======== Recorded information ========
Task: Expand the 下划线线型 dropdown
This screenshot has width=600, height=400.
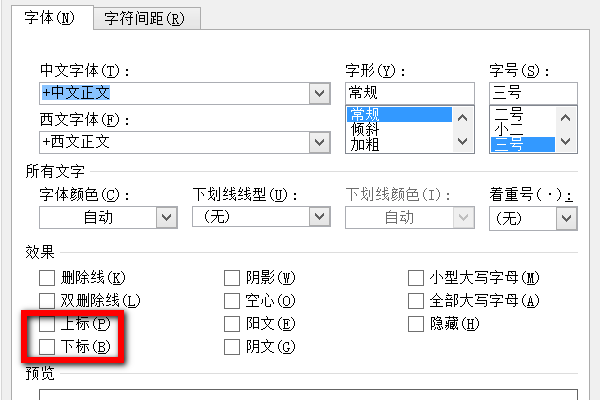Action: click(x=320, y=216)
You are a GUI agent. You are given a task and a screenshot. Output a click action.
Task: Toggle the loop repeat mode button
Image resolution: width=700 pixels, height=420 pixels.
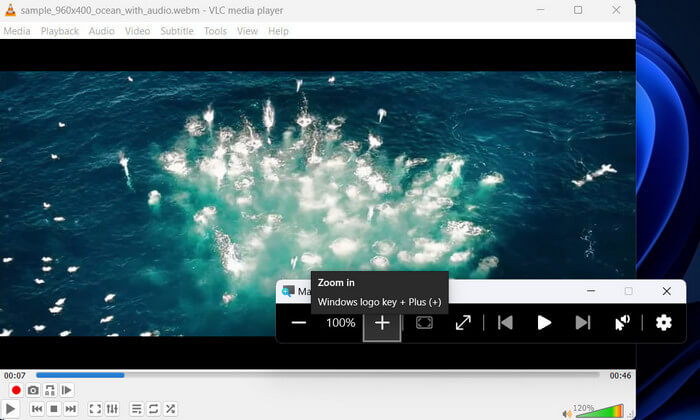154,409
========
======== Recorded information ========
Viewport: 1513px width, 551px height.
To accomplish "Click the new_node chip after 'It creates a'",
========
======== Recorded information ========
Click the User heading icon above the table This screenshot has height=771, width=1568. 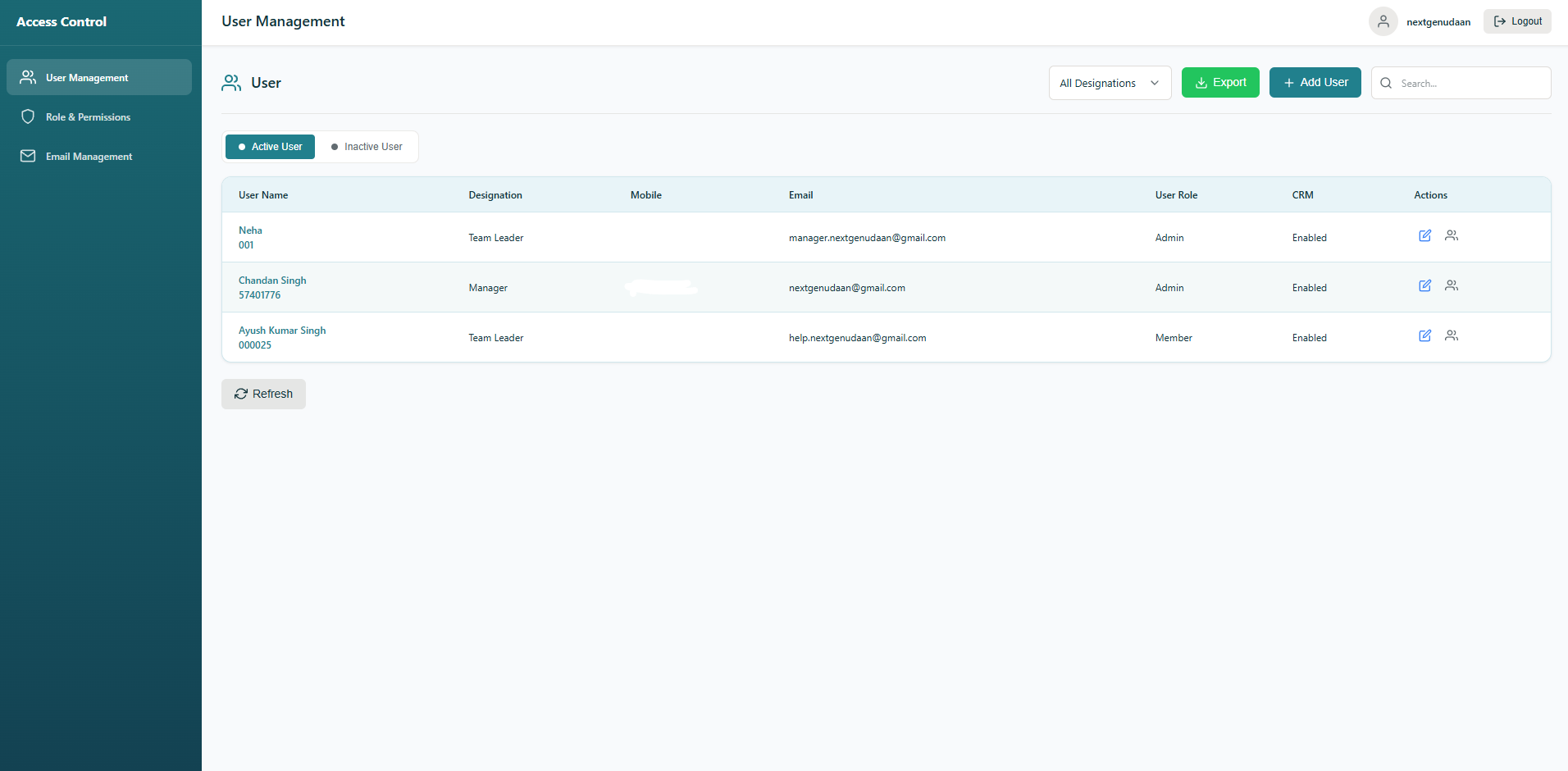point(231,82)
========
Stated exercise → Copy the stretch from the line containing "Viewport: 1513px width, 551px height." through the line containing "the new_node chip", substituting "complete" for "accomplish" and leaving everything else unchanged.

Expected output →
Viewport: 1513px width, 551px height.
To complete "Click the new_node chip after 'It creates a'",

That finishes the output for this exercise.